Work required>
Print the part of the entries that runs from the very first line through the line containing "Looking at the screenshot, I should click(x=439, y=927).", keeping every line the same as it appears.

[Start Input rows]

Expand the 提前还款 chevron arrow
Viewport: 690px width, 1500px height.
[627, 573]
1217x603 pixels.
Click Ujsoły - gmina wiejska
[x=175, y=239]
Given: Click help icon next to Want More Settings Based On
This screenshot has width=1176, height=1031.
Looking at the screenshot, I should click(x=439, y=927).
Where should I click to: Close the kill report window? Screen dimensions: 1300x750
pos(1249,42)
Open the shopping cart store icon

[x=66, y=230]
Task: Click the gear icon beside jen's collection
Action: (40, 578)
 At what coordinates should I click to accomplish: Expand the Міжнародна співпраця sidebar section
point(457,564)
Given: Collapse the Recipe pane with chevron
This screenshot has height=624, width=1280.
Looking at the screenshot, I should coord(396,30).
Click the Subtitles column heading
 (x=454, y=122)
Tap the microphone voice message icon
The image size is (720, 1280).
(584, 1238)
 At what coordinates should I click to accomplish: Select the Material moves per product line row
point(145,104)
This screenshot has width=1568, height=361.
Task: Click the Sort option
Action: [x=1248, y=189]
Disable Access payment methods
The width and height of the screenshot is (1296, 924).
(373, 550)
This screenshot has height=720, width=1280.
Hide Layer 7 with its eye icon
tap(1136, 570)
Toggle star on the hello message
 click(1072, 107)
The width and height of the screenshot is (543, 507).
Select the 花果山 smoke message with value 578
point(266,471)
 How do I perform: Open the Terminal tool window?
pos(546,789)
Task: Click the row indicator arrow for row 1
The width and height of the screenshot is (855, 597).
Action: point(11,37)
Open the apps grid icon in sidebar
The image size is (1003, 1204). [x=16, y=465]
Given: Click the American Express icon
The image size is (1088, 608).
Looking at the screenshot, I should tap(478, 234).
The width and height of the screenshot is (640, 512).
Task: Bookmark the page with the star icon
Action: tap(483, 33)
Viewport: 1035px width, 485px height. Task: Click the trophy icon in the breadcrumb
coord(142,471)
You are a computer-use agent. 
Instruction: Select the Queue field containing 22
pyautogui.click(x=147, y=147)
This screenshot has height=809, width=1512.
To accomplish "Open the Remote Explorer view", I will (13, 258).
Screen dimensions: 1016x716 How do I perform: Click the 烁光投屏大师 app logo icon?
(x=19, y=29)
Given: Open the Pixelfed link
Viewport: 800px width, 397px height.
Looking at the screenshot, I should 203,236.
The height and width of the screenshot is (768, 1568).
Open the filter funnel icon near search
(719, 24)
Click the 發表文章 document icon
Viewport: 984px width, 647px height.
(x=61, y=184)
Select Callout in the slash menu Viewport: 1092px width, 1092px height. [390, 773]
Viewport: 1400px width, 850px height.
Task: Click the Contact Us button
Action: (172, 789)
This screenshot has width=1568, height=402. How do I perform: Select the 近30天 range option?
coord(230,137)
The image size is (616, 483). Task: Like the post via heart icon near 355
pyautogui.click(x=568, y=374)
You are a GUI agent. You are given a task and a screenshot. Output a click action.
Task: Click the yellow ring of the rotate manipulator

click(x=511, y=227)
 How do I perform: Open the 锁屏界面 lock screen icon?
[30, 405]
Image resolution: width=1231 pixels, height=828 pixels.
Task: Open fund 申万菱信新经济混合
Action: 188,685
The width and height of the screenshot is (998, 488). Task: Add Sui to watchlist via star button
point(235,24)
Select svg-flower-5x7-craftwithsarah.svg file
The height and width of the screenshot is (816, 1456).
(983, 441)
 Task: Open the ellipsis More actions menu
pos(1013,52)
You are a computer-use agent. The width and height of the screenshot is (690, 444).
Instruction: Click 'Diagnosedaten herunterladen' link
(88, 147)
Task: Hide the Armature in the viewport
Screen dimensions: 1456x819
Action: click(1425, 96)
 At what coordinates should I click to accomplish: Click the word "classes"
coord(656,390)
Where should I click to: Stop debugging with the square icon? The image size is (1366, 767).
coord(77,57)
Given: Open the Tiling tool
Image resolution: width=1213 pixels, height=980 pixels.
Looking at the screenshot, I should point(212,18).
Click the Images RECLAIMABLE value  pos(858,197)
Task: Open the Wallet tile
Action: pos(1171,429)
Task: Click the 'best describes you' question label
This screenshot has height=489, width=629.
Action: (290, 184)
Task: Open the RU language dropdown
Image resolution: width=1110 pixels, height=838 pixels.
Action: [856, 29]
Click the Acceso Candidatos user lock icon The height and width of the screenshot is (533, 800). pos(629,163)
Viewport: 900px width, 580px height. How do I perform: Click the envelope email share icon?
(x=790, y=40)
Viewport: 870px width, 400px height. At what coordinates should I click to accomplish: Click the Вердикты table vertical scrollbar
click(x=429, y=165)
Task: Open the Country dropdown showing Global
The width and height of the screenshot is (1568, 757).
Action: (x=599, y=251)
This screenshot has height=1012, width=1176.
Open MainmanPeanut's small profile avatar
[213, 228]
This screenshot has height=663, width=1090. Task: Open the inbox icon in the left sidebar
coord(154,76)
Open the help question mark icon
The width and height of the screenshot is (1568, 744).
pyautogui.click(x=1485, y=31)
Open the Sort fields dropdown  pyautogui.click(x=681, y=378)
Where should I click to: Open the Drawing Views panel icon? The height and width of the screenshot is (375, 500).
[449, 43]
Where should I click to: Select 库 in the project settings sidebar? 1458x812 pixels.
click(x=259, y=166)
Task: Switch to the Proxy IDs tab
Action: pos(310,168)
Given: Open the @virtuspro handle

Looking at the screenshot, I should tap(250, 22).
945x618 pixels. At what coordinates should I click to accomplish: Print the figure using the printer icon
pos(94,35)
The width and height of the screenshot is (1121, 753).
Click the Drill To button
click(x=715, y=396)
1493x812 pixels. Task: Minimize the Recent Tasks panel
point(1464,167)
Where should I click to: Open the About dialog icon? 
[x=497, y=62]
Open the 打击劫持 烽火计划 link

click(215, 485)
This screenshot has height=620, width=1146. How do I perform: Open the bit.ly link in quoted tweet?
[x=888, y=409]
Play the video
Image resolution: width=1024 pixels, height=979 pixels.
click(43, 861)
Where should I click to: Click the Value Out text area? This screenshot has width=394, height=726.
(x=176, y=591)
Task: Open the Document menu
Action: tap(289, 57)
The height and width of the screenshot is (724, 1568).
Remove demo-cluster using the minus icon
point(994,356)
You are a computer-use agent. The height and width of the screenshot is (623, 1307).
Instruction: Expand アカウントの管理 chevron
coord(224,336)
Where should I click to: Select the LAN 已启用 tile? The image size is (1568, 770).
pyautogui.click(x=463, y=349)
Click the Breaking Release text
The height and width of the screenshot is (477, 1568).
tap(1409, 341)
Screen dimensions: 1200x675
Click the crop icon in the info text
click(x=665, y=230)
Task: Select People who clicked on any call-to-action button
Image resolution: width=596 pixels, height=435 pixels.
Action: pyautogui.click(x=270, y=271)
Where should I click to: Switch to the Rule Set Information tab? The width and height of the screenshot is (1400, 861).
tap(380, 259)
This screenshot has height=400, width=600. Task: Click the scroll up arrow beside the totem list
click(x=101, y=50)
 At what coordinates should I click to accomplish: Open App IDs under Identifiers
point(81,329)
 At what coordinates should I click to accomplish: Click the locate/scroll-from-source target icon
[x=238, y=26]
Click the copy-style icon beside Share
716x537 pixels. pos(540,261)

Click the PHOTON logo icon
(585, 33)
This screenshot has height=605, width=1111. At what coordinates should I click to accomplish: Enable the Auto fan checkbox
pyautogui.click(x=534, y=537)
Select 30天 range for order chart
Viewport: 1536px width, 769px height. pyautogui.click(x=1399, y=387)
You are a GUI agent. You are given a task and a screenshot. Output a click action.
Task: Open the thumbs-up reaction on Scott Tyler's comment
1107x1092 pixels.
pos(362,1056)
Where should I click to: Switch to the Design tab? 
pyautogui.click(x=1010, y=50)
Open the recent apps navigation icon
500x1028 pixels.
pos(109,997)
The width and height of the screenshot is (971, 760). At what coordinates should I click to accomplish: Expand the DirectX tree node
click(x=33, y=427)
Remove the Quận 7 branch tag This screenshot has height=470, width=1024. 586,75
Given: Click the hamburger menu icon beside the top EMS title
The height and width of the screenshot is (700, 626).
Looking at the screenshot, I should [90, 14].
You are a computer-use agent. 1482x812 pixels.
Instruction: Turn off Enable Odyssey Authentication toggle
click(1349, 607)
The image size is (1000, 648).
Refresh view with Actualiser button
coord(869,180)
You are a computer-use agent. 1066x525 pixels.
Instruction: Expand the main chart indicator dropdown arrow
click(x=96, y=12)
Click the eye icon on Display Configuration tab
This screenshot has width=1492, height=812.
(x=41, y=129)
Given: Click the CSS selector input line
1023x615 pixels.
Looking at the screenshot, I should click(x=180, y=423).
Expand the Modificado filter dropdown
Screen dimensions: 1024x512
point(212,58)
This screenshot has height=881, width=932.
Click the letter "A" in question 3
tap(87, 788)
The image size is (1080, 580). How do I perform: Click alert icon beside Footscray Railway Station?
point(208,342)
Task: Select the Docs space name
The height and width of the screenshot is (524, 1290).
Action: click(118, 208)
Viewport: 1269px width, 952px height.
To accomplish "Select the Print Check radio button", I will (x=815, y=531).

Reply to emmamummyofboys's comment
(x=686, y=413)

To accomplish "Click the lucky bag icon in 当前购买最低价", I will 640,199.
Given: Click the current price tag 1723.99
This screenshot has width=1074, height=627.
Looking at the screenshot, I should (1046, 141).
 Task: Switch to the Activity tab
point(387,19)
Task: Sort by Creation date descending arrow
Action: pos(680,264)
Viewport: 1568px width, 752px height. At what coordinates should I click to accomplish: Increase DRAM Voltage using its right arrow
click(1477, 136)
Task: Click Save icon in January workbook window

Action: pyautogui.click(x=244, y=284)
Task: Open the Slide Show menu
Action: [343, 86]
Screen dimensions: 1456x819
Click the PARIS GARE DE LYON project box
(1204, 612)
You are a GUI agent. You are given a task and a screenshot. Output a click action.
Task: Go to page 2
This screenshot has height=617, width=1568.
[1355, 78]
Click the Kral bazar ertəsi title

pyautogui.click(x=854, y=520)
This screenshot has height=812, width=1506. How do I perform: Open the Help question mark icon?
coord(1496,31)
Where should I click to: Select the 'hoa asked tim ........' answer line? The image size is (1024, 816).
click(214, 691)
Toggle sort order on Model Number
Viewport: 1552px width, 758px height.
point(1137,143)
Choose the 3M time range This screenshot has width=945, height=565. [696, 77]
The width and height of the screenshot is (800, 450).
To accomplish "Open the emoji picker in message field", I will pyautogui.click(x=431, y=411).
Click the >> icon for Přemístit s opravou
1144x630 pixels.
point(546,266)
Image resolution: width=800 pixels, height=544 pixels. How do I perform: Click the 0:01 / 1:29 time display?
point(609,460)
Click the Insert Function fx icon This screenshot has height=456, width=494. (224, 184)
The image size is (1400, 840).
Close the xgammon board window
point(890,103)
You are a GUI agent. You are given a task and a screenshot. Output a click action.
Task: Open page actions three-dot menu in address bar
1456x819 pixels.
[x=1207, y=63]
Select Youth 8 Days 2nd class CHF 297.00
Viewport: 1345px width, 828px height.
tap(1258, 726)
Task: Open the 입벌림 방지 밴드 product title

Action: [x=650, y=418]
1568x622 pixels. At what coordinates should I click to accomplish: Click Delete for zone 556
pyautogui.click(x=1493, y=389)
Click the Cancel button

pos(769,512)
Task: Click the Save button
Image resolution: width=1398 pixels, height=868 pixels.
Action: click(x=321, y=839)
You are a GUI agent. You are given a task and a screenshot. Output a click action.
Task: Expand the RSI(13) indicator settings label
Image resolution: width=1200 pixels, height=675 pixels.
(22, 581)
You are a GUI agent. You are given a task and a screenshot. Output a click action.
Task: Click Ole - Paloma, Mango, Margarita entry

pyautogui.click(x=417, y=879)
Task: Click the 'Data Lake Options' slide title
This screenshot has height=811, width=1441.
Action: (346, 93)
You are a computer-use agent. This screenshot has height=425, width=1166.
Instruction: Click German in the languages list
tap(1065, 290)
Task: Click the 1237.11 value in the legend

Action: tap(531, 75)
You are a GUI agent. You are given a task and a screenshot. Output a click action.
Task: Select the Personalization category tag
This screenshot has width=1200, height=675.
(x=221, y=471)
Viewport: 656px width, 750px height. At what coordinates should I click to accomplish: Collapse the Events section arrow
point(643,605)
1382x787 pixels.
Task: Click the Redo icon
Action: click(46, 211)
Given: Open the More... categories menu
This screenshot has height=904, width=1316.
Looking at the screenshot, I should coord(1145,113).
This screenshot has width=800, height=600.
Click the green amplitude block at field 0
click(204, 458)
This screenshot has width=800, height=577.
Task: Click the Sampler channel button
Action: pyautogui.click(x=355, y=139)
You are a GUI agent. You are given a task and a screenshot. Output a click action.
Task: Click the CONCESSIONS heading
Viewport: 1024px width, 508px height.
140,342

[End Input rows]

Reply to the exercise>
Expand the 提前还款 chevron arrow
Viewport: 690px width, 1500px height.
[627, 573]
1217x603 pixels.
Click Ujsoły - gmina wiejska
[x=175, y=239]
Given: Click help icon next to Want More Settings Based On
This screenshot has width=1176, height=1031.
Looking at the screenshot, I should click(x=439, y=927).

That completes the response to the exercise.